Housing shortage? ‘Immediate expensing’ may not be a solution


As the country continues to grapple with a stubborn housing crisis, Washington is dusting off a familiar idea in the hopes of spurring new construction. But the proposal may do little to alleviate the shortage, some experts think, and instead simply reward investors and developers with tax breaks the country is ill-equipped to give out.

The proposal is to allow real estate developers to immediately take a tax deduction upfront, rather than depreciating it, or spreading it out over a number of years. A similar tax law change spurred a mini construction boom in the 1980s, proponents argue, and the 2025 One Big Beautiful Bill Act also enabled some investments to become eligible for full expensing.

The idea is fleshed out in a report released March 11 from the Center for American Progress, a nonpartisan but left-leaning think tank, and the nonpartisan Urban-Brookings Tax Policy Center. On March 12, Senator Lisa Blunt Rochester (D-Del.), a member of the Senate Banking, Housing, and Urban Affairs Committee, will introduce the Rental Housing Investment Act, based on that plan, USA TODAY has exclusively learned.

Among other things, Blunt Rochester’s bill would allow builders to immediately deduct up to $150,000 per unit in construction costs, rather than depreciating those costs over 27.5 years. It would also provide an enhanced deduction of up to $250,000 per unit for projects that include income-restricted units.

One of the proposal’s most compelling points may be that construction of new multifamily buildings jumped 41% in the five years after the 1981 tax law change that cut the depreciation period in half. “The United States has not matched this level of building in any single year since 1986,” which was when a giant tax bill reversed that initial reform, the report notes.

More: Why is housing so expensive? There simply aren’t enough homes.

The U.S. has a housing shortage that’s often estimated to be roughly 4 million units. Multifamily development, which is almost always built for renters, can be pricey and time-consuming to build. Assembling the funds needed for such big projects is often compared to stitching a patchwork quilt, from public and private sources, across different asset classes, and with varying investor needs in mind.

With all that in mind, at least one tax professional thinks the proposal, while well-meaning, isn’t likely to move the needle.

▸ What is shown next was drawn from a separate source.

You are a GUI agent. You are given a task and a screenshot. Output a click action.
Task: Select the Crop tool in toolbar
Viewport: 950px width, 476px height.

Workers put the final touches on a condominium complex

“I don’t expect accelerated depreciation by itself to produce a major boom in real estate development, if any measurable change at all,” said Brett Whitaker, a career tax practitioner now teaching at the University of Texas Austin’s business school.

In any project, developers have to consider variables ranging from zoning approvals, financing terms, construction costs, interest rates, expected rents or sale prices, and the timing of cash flows during construction. Tax depreciation is typically far down that list, Whitaker explained.

USA TODAY reached out to multiple industry groups representing real estate interests and virtually all declined to comment. A spokesperson for the National Association of Home Builders, however, said, “NAHB will seriously consider all proposals to increase supply in an economically sustainable manner.”

Although the authors of the report tie the construction boom of the early 1980s to the depreciation tax changes, they also acknowledge that it was probably due to a wide variety of factors.

But what may be more troubling is that the current proposal will likely cost taxpayers while benefiting wealthy investors and developers. In its broadest form, the report estimates the tax law change could cost as much as $200 billion over the next decade for the creation of 706,000 to 1,062,000 new homes.

Meanwhile, most sophisticated real estate investors already structure projects to optimize tax outcomes, Whitaker explained. Tax-law changes like this one change the timing of deductions, so the primary beneficiaries tend to be investors with large taxable income who can use those deductions immediately, often higher-income individuals or investment syndicates.

That’s somewhat akin to the full up-front expensing provision found in the One Big Beautiful Bill Act, which the Joint Committee on Taxation estimated would cost $362.7 billion over the next decade. As the Tax Policy Center wrote, “past data (showed) that very large corporations claimed the majority of similar deductions under President Trump’s 2017 tax law.”